Building machine learning models can be a relatively trivial task. But getting to that point and understanding what to do next can be challenging. Yes the task of creating a model is simple and usually takes a few line of code. This is what is shown in most examples. But when you try to apply to real world problems we are faced with other challenges. Some of which include volume of data is larger, building efficient ML pipelines is challenging, time to create models gets longer, applying models to new data in real-time takes longer (not possible in real-time), etc. Yes these are typically challenges and most of these can be easily overcome.
When building ML solutions for real-world problem you will be faced with building (and deploying) many 10s or 100s of ML models. Why are so many models needed? Almost every example we see for ML takes the entire data set and build a model on that data. When you think about it, not everyone in the data set can be considered in the same grouping (similar characteristics). If we were to build a model on the data set and apply it to new data, we will get a generic prediction. A prediction comparing the new data item (new customer, purchase, etc) with everyone else in the data population. Maybe this is why so many ML project fail as they are building generic solution that performs badly when run on new (and evolving) data.
To overcome this we start to look at the different groups of data in the data set. Can the data set be divided into a number of different parts based on some characteristics. If we could do this and build a separate model on each group (or cluster), then we would have ML models that would be more accurate with their predictions. This is where we will end up creating 10s or 100s of models. As you can imagine the work involved in doing this with be LOTs. Then think about all the coding needed to manage all of this. What about the complexity of all the code needed for making the predictions on new data.
Yes all of this gets complex very, very quickly!
Ideally we want a separate model for each group
But how can you do that efficiently? is it possible?
- make the building of models simple
- scales as the data and number of partitions increase
- includes all the steps part of the ML pipeline (all the data prep, transformations, etc)
- make predicting new data using the ML model simple
- make the deployment of the ML model easy
- make the MLOps process simple
- make the use of ML model easy to use by all developers no matter the programming language
- make the ML model build and ML model scoring quick and with better, more accurate predictions.
Let us work through an example. In this example lets start by creating a Random Forest ML model using the entire data set. The following code shows setting up the Parameters settings table. The second code segment creates the Random Forest ML model. The training data set being used in this example contains 72,000 records.
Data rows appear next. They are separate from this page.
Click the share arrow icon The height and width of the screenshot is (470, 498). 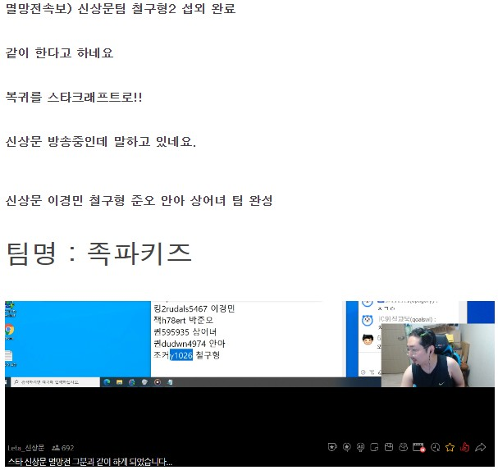480,447
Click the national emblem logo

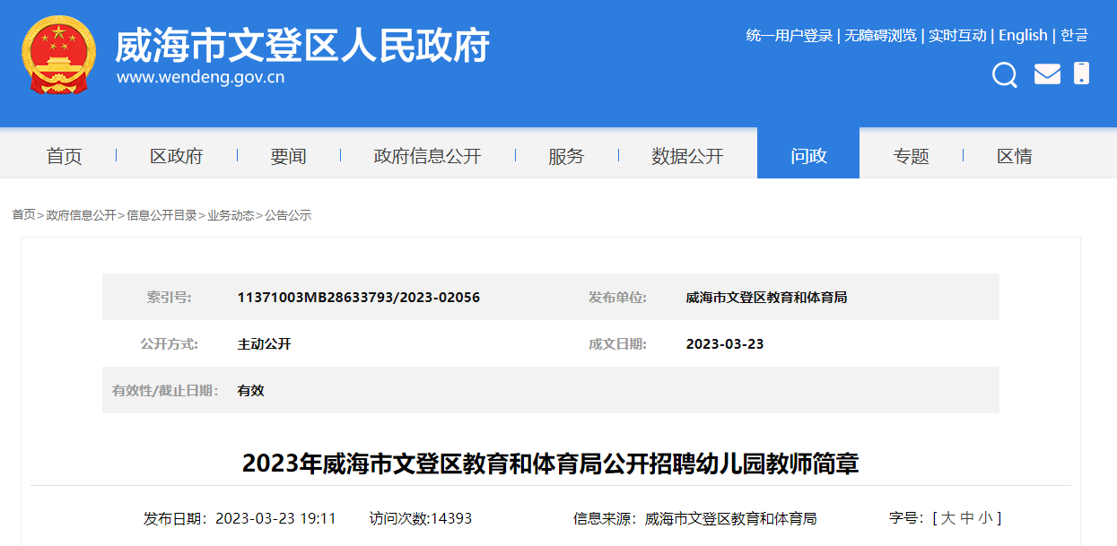tap(58, 57)
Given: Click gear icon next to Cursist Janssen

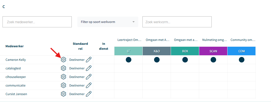Looking at the screenshot, I should tap(63, 94).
BEGIN DELETE FROM BANKING_RF_SETTINGS; INSERT INTO banking_RF_settings (setting_name, setting_value) VALUES (dbms_data_mining.algo_name, dbms_data_mining.algo_random_forest); INSERT INTO banking_RF_settings (setting_name, setting_value) VALUES (dbms_data_mining.prep_auto, dbms_data_mining.prep_auto_on); COMMIT; END; / -- Create the ML model DECLARE v_start_time TIMESTAMP; BEGIN DBMS_DATA_MINING.DROP_MODEL('BANKING_RF_72K_1'); v_start_time := current_timestamp; DBMS_DATA_MINING.CREATE_MODEL( model_name => 'BANKING_RF_72K_1', mining_function => dbms_data_mining.classification, data_table_name => 'BANKING_72K', case_id_column_name => 'ID', target_column_name => 'TARGET', settings_table_name => 'BANKING_RF_SETTINGS'); dbms_output.put_line('Time take to create model = ' || to_char(extract(second from (current_timestamp-v_start_time))) || ' seconds.'); END; /
This is the basic setup and the following table illustrates how long the CREATE_MODEL function takes to run for different sizes of training datasets and with different number of trees per model. The default number of trees is 20.
To run this model against new data we could use something like the following SQL query.
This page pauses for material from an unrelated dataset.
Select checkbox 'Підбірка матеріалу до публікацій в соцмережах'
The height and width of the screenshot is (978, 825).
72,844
SELECT cust_id, target, prediction(BANKING_RF_72K_1 USING *) predicted_value, prediction_probability(BANKING_RF_72K_1 USING *) probability FROM bank_test_v;
This is simple and straight forward to use.
For the 72,000 records it takes just approx 5.23 seconds to create the model, which includes creating 20 Decision Trees. As mentioned earlier, this will be a generic model covering the entire data set.
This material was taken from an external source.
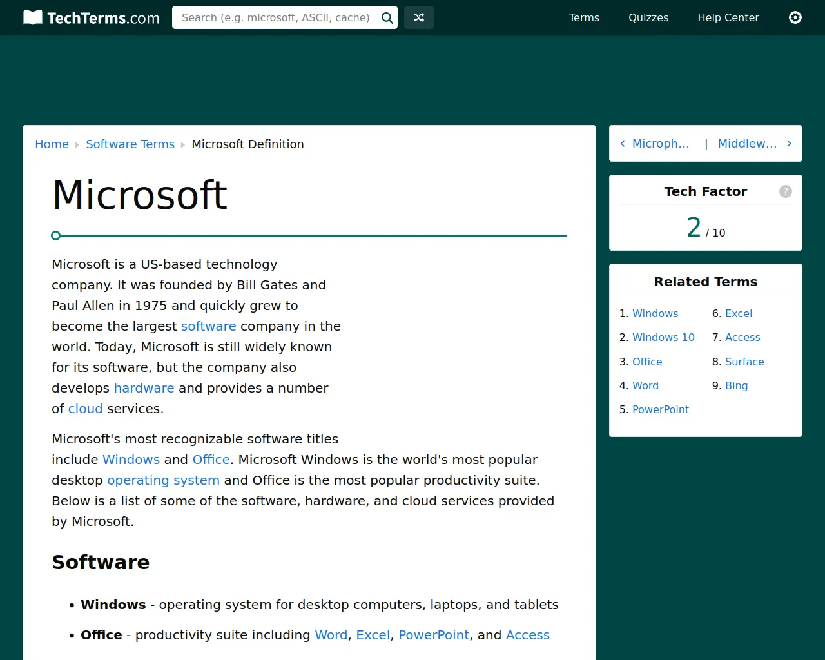Click the Home breadcrumb link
To create a partitioned model, we can add new parameter which lists the attributes to use to partition the data set. For example, if the partition attribute is MARITAL, we see it has four different values. This means when this attribute is used as the partition attribute, Oracle Machine Learning will create four separate sub Random Forest models all until the one umbrella model. This means the above SQL query to run the model, does not change and the correct sub model will be selected to run on the data based on the value of MARITAL attribute.
To create this partitioned model you need to add the following to the settings table.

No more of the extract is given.